Achille Sberna. Mettersi in gioco nel “nuovo mondo”.

 “Nasco con la passione del disegno e delle parole, sbando da ingegnere civile (laurea triennale) e mi rimetto in carreggiata con l’architettura (laurea magistrale in ingegneria edile-architettura). Attualmente tengo la strada principale, ma sono pronto a mettere la freccia per percorsi sterrati e magari inediti”. Ricostruisce così il suo percorso Achille Sberna, architetto tifernate ora a Melbourne (Australia). E spiega le ragioni di quello sbandamento: “Il tacito ammutinamento delle mie attitudini ‘creative’ durante lo studio da ingegnere ha prodotto una consapevolezza su quello che erano davvero le mie passioni. Ricordo quel periodo come una continua evasione mentale dallo studio scientifico:lo sviluppo di una radice quadrata era per me un albero cubico, prima che un numero. E lo è ancora, nonostante la laurea”.

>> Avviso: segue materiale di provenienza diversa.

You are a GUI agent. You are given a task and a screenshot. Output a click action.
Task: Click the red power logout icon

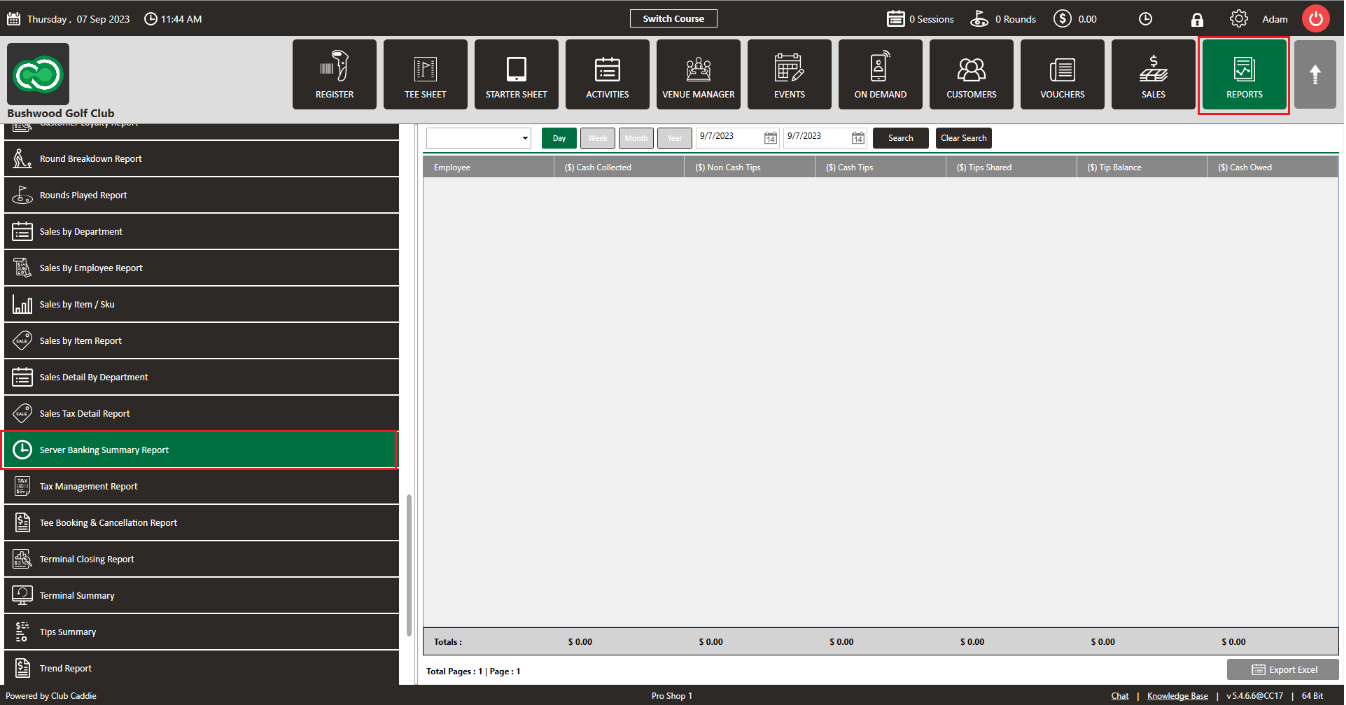pyautogui.click(x=1316, y=19)
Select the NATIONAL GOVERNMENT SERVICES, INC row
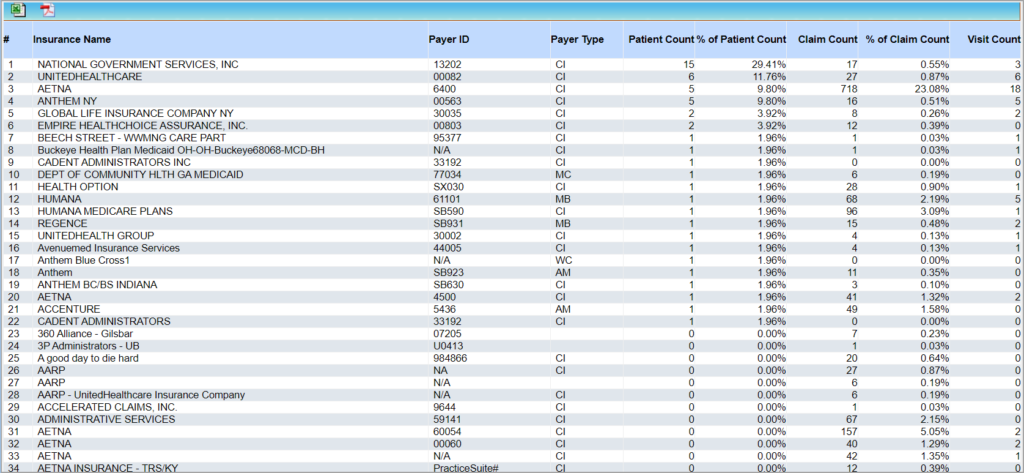Screen dimensions: 1024x473 tap(138, 65)
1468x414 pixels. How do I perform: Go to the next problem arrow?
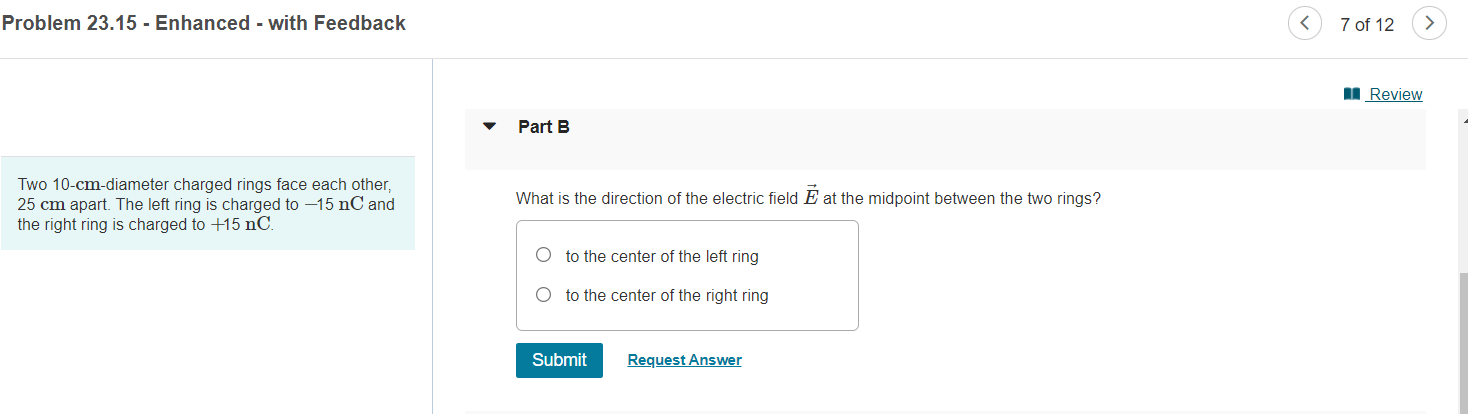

Non si rammarica di nulla, Achille; tuttavia trae dalla sua esperienza un insegnamento più generale: “Se è vero che il percorso crea la persona, la mie attuali passioni si sono nutrite anche di quello sbandamento. Ma non a tutti va così. È per questo che sosterrò sempre, sul modello dei paesi nordici, l’idea del gap year (l’anno in cui, spesso al termine delle scuole superiori, ti dedichi al viaggiare o al lavorare all’estero): prendersi del tempo prima per spenderlo meglio dopo”.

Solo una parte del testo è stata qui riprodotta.